Task instructions | Retype the rows that open with the line containing "This screenshot has width=1299, height=924." and close with the line containing "Action: click(57, 764)", keeping every line unchanged and leaving out the pictures.

Data lines |
....
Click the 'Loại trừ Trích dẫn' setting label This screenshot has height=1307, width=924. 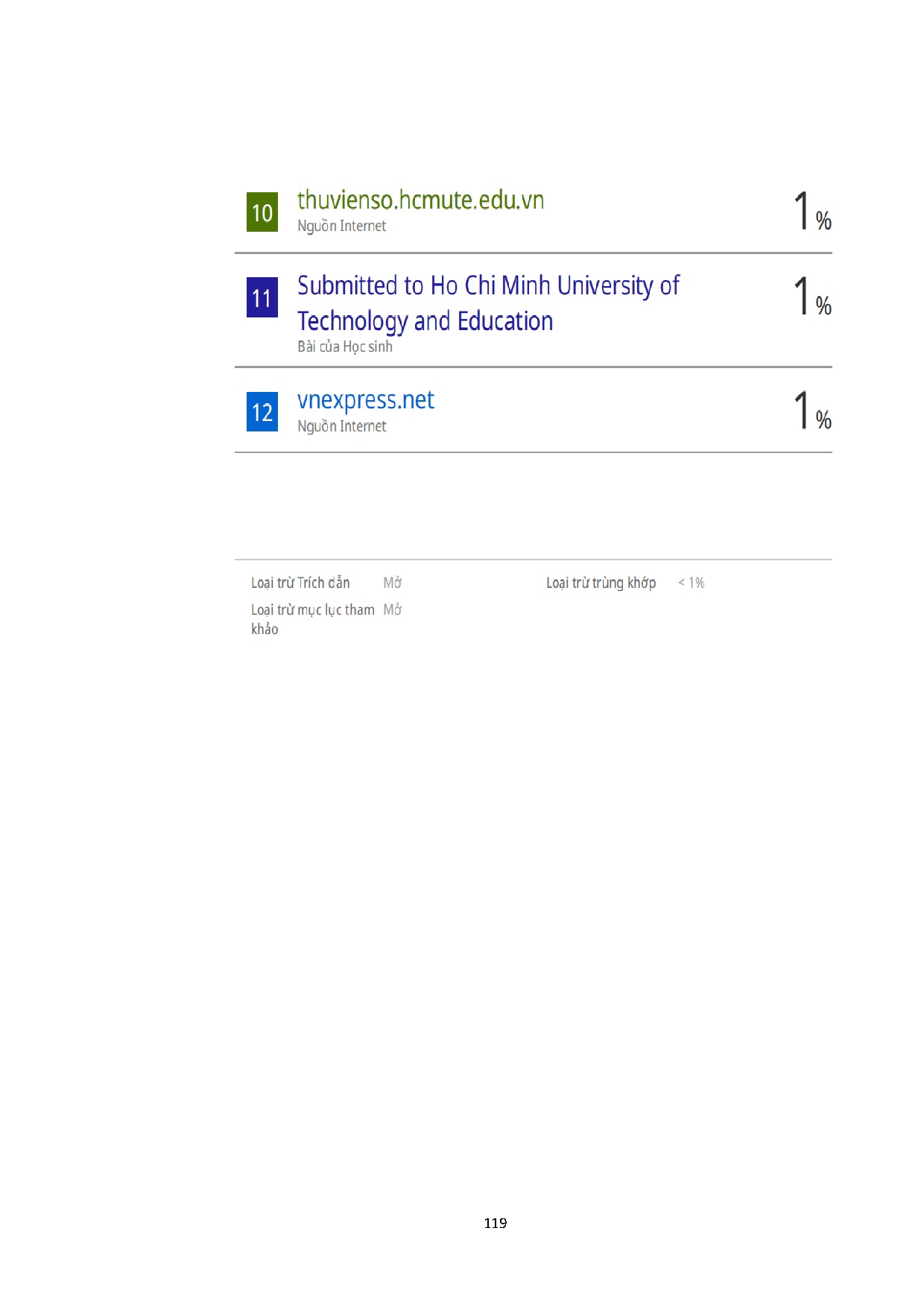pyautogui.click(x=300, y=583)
....
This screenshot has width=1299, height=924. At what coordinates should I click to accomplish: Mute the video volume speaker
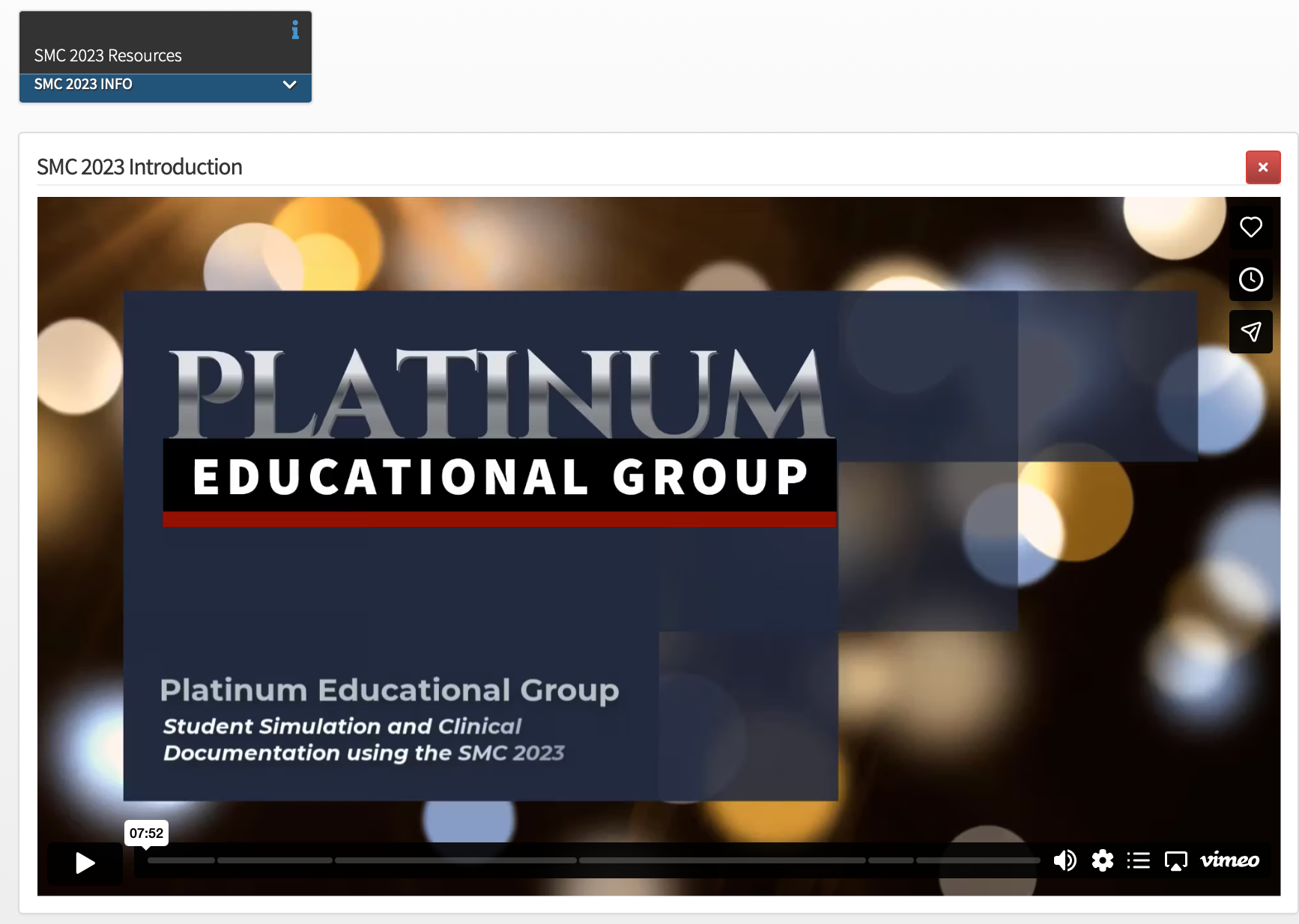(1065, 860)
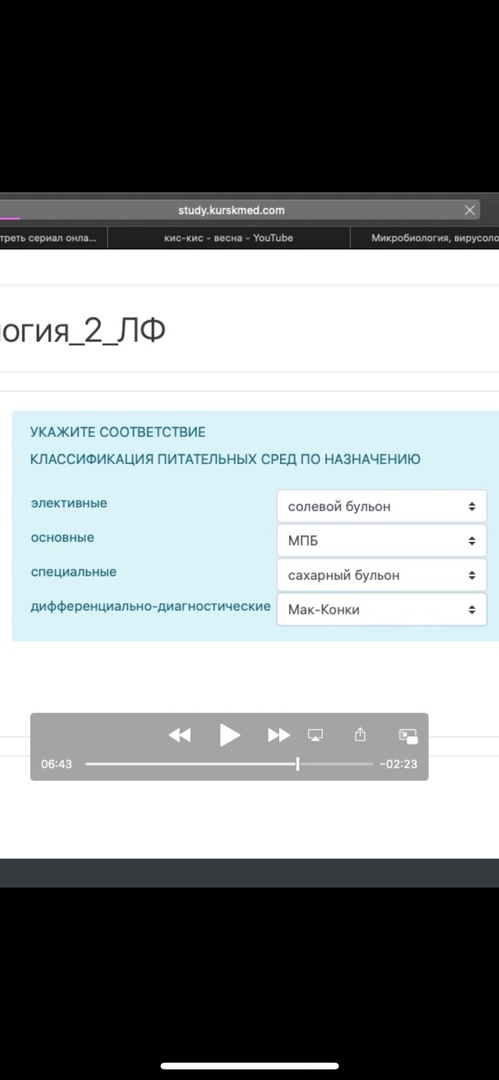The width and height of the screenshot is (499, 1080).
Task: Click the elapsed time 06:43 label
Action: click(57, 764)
....
Full answer |
This screenshot has width=1299, height=924. At what coordinates should I click to accomplish: Mute the video volume speaker
(1065, 860)
The width and height of the screenshot is (499, 1080).
Task: Click the elapsed time 06:43 label
Action: click(57, 764)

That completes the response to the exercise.